Software engineering is a knowledge-intensive activity . Software development teams are made up of knowledgeable individuals who need to be able to use, share, and communicate their knowledge in ways that foster problem solving and creativity. Whereas traditional software project approaches rely heavily on documentation and role-based working as ways of capturing and managing knowledge, agile approaches focus more on informal communication mechanisms within cross-functional teams .

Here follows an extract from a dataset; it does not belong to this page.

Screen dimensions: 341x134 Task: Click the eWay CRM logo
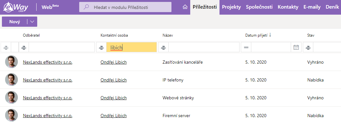(x=16, y=7)
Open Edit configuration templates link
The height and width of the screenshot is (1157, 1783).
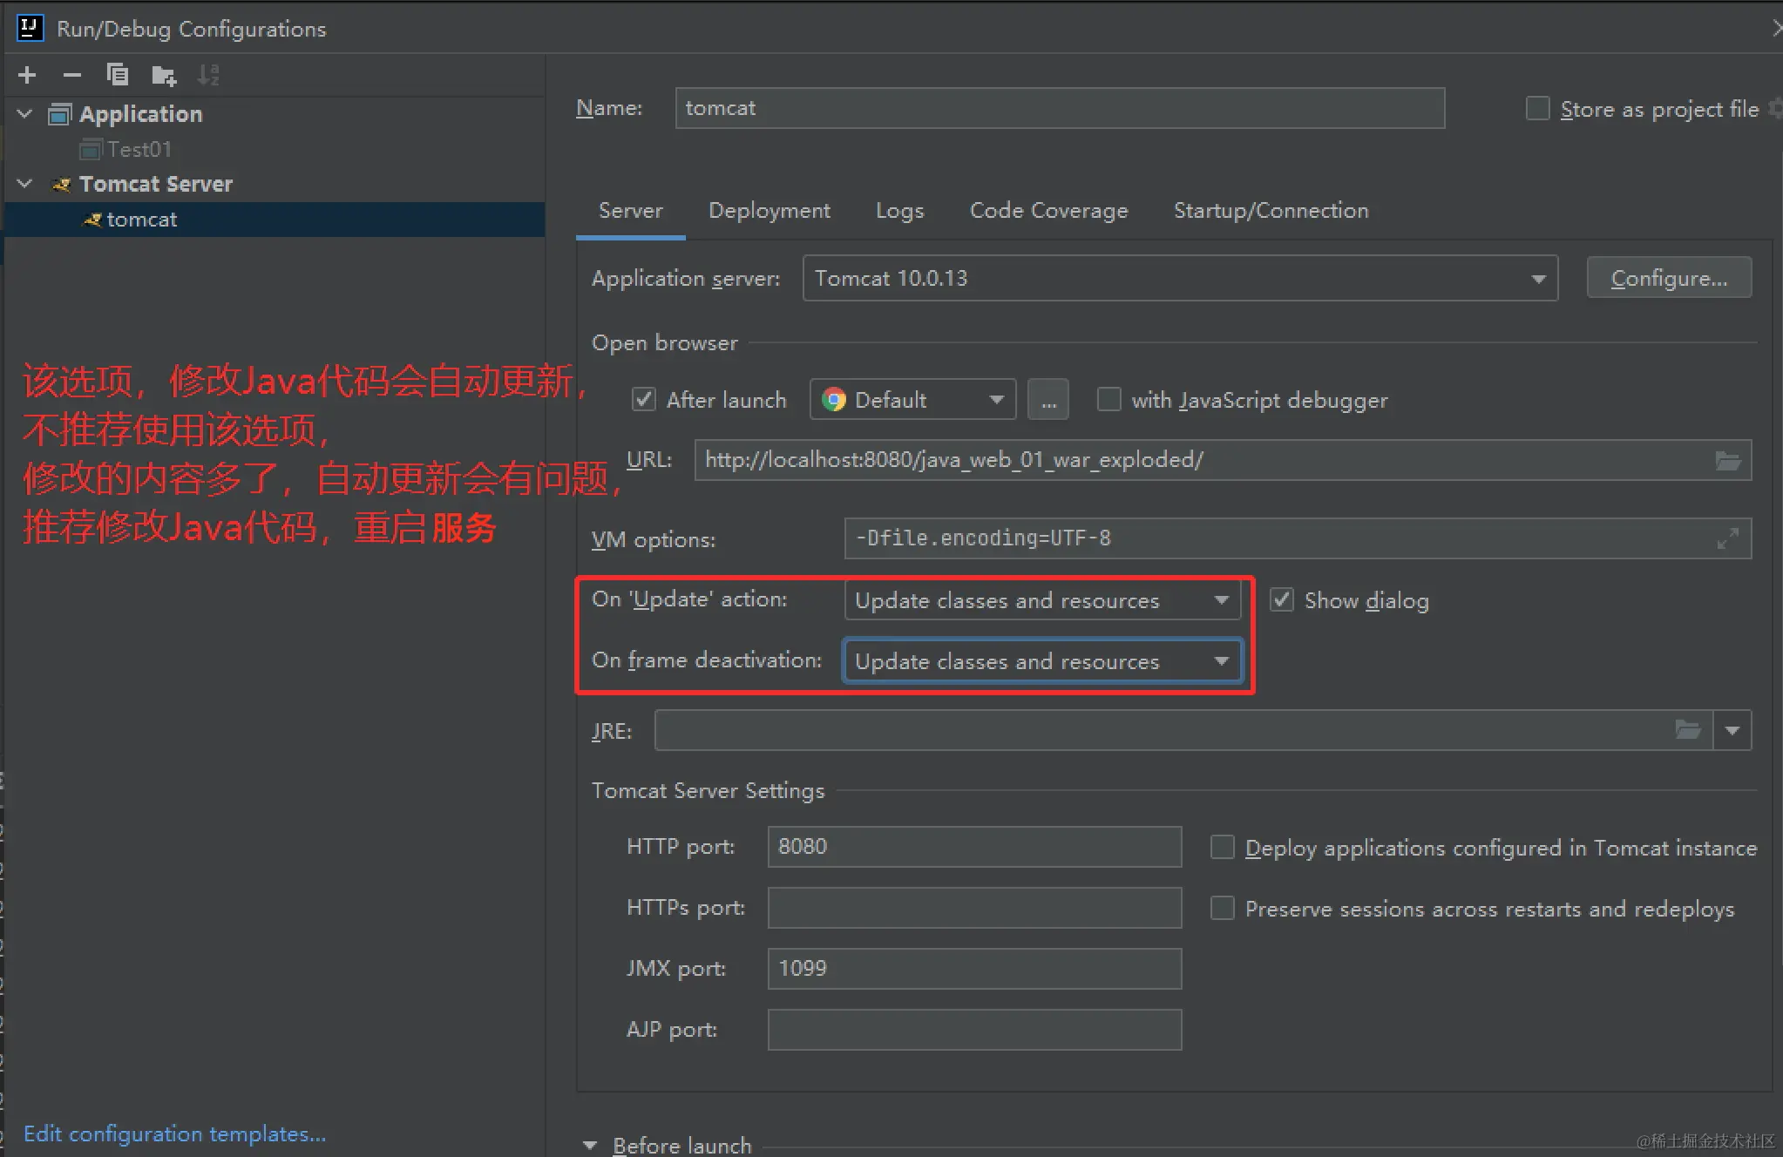tap(174, 1133)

Agile approaches employ intensive team work, face-to-face knowledge sharing, and trust as vital elements of working practice .Research evidence shows that good team work is crucial for project success, with important facets including communication, coordination, balance of member contributions, mutual support, effort and cohesion.Studies of agile teams have found that agile practices improve both informal and formal communication, and facilitate team and organisational communication .

3. Method

The research goal for the study was to identify areas that require improvement in organisational knowledge sharing in an agile company and to provide a baseline for assessing the progress and effectiveness of future actions. The study was initiated by the company who approached the authors1 with a request to investigate their challenge. A survey2 was used to reach a wide audience, it was sent to company employees (not customers), and concentrated on knowledge sharing between three groups: team members, company colleagues, and customers. The research questions are as follows.

RQ 1

How is knowledge shared in the organisation?

RQ 2

What motivates knowledge sharing in the organisation?

RQ 3

Is there a relation between agility and ease of knowledge sharing?

RQ 4

Is there a relation between frequency of knowledge sharing activities and ease of knowledge sharing?

Collaborator Company

The company in which the survey was conducted is a large IT service provider that primarily develops software for UK customers but has staff distributed over three continents. The majority of their workforce is based in India, and are sent to work in development teams at customer sites on a temporary basis in several countries worldwide. Development teams are assigned to a specific customer account and thus have a strong customer focus in their job and day-to-day responsibilities; many teams are embedded in the customer organisation and hence distant from each other. While some cross-organisational knowledge sharing tools and practices have been put in place such as wikis, Yammer, and profession-specific groups for training, these are limited.